ABOUT THIS EXERCISE – Line by line, please look for the word "will" in the following records, then copy each line you find it in.

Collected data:
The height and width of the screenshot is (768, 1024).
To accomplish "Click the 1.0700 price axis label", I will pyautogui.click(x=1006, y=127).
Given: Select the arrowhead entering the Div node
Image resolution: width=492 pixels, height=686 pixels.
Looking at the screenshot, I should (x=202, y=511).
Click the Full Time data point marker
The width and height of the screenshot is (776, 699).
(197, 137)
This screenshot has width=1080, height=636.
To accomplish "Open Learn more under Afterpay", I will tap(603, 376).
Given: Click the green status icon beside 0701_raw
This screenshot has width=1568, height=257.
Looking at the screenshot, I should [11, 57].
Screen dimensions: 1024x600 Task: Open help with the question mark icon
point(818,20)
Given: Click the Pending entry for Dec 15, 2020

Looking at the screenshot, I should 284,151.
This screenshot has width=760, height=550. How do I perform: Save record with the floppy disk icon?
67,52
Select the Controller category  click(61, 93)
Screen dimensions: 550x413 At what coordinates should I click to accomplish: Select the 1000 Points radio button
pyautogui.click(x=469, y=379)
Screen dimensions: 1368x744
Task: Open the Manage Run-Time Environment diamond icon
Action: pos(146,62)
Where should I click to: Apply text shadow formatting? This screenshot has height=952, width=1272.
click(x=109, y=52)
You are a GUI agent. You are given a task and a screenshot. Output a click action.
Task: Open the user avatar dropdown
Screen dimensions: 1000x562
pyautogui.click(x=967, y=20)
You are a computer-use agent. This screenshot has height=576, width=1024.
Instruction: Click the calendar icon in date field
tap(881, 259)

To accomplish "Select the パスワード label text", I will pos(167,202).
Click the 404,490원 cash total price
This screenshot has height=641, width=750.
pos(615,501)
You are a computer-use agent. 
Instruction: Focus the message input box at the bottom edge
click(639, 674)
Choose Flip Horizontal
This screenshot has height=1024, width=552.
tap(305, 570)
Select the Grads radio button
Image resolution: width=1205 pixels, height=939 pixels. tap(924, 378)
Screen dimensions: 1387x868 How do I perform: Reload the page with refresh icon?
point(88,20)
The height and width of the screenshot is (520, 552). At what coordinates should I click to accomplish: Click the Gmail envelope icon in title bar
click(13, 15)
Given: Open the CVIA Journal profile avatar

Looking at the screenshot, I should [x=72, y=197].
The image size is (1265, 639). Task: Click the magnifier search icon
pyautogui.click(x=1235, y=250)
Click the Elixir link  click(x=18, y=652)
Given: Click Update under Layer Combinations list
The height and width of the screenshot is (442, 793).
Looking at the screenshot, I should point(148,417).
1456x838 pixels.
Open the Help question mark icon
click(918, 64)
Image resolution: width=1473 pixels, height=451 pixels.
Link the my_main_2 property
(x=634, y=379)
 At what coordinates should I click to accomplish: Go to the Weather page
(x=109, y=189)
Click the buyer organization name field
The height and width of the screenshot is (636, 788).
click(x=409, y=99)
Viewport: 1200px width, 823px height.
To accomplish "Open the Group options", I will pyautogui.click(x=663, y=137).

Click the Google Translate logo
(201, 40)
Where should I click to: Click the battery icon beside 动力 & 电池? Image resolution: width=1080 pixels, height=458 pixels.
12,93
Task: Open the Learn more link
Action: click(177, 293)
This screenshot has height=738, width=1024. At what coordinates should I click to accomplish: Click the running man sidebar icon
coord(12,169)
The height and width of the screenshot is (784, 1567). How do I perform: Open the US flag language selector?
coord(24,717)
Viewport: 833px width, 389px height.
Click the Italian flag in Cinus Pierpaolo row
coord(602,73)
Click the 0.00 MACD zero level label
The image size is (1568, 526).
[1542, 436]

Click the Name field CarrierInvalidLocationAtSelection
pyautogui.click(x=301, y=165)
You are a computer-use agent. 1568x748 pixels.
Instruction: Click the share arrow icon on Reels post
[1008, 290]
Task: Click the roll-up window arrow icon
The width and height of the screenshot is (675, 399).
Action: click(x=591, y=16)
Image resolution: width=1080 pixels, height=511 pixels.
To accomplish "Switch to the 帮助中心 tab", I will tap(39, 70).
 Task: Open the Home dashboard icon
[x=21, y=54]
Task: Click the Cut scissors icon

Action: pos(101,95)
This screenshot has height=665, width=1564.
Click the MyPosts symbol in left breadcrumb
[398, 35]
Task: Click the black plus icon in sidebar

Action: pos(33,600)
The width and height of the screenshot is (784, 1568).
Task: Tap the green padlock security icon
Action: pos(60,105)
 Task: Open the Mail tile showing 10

TASK OUTPUT –
To accomplish "Click the 1.0700 price axis label", I will pyautogui.click(x=1006, y=127).
To accomplish "Open Learn more under Afterpay", I will tap(603, 376).
To accomplish "Select the パスワード label text", I will pos(167,202).
To accomplish "Open the Group options", I will pyautogui.click(x=663, y=137).
To accomplish "Switch to the 帮助中心 tab", I will tap(39, 70).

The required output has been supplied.